Puis Barlaam exposa au jeune prince le mensonge et la vanité des plaisirs du monde. Et, à l’appui de ses arguments, il lui raconta les apologues suivants. Il lui dit, d’abord, que ceux qui désirent les plaisirs corporels au détriment de leur âme ressemblent à un homme qui, fuyant devant une licorne, tomba dans un précipice. En tombant, il s’accrocha des deux mains à un arbuste et enfonça ses pieds dans une boue glissante. Il vit alors que deux rats, un blanc et un noir, rongeaient les racines de l’arbuste et étaient déjà sur le point de le détacher.
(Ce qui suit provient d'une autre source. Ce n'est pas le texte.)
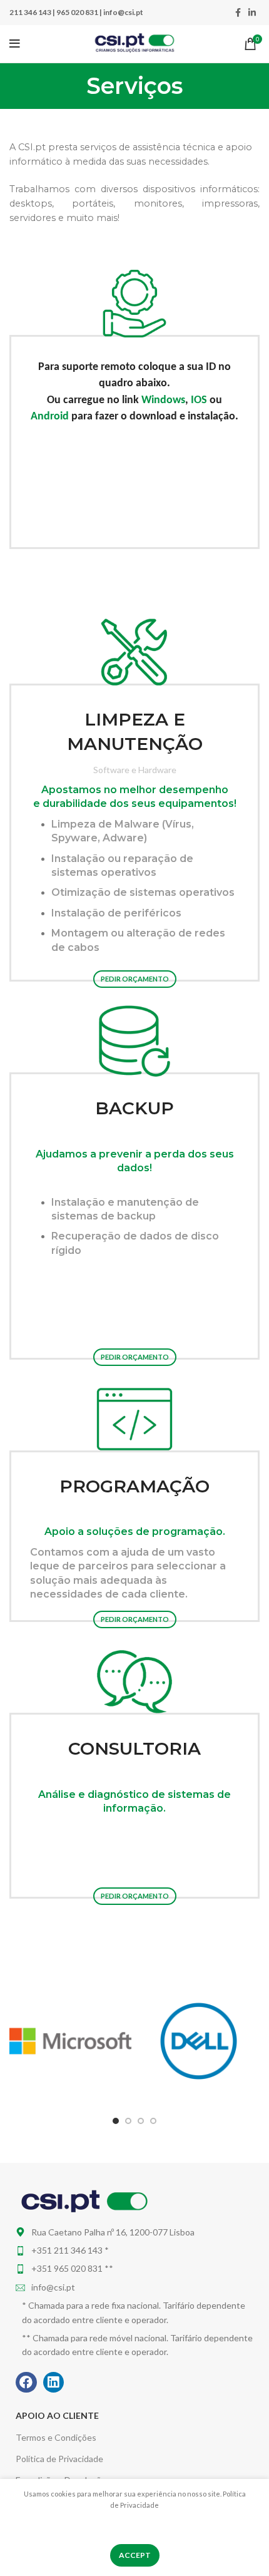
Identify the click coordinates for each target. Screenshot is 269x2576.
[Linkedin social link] (252, 12)
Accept (135, 2555)
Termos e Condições (56, 2437)
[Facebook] (26, 2382)
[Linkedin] (53, 2382)
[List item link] (134, 2250)
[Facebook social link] (238, 12)
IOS (199, 400)
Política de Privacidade (59, 2458)
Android (50, 417)
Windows (163, 400)
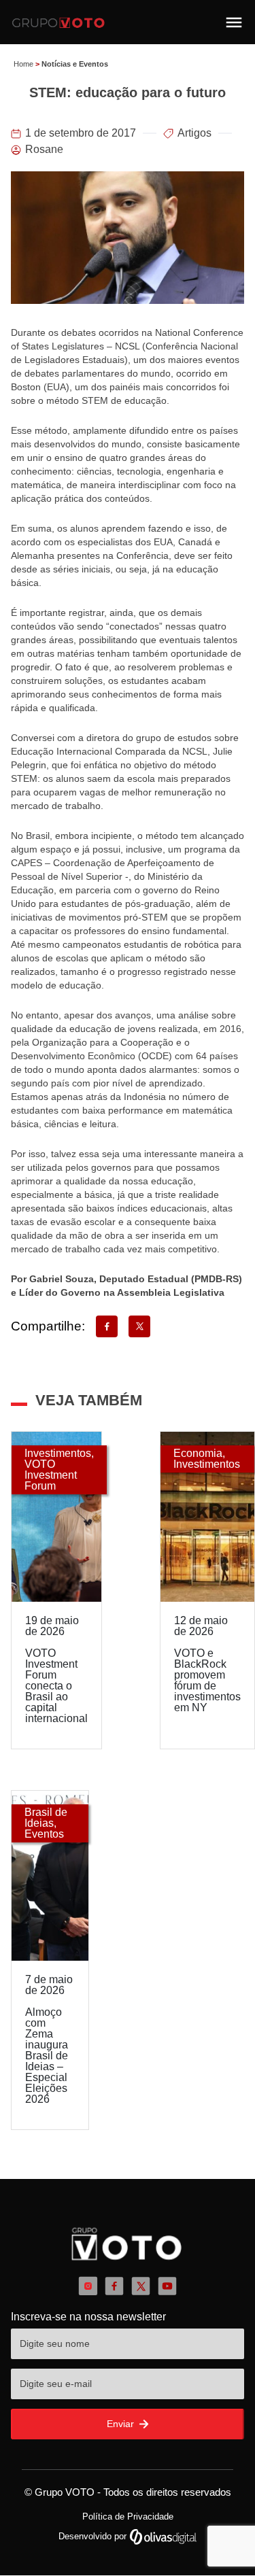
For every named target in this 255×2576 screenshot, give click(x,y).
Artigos (194, 133)
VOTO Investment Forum (50, 1475)
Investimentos (57, 1453)
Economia (197, 1453)
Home (23, 64)
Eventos (44, 1834)
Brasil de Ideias (45, 1817)
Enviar (122, 2423)
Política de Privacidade (127, 2516)
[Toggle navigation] (234, 22)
Au fond de l’abîme, il vit un dragon terrible qui ouvrait la bouche pour le dévorer ; et, dans la boue où s’étaient enfoncés ses pieds, il vit quatre vipères qui levaient la tête. Mais soudain il aperçut une goutte de miel qui découlait d’une branche de l’arbuste. Et aussitôt, oubliant tous les dangers qui l’entouraient, il se laissa aller à la douceur de manger ce miel. Et Barlaam dit à Josaphat : « La licorne, c’est la mort, que l’homme s’efforce de fuir. L’abîme, c’est notre monde de misère. L’arbuste c’est notre vie, dont les racines sont rongées jour et nuit, et dont l’écroulement est sans cesse plus proche. Les quatre vipères sont les quatre éléments, dont le désordre amène la dissolution du corps. Le dragon, c’est le diable. Et la goutte de miel, ce sont les plaisirs décevants dont la poursuite nous détourne de la vue de notre destinée. »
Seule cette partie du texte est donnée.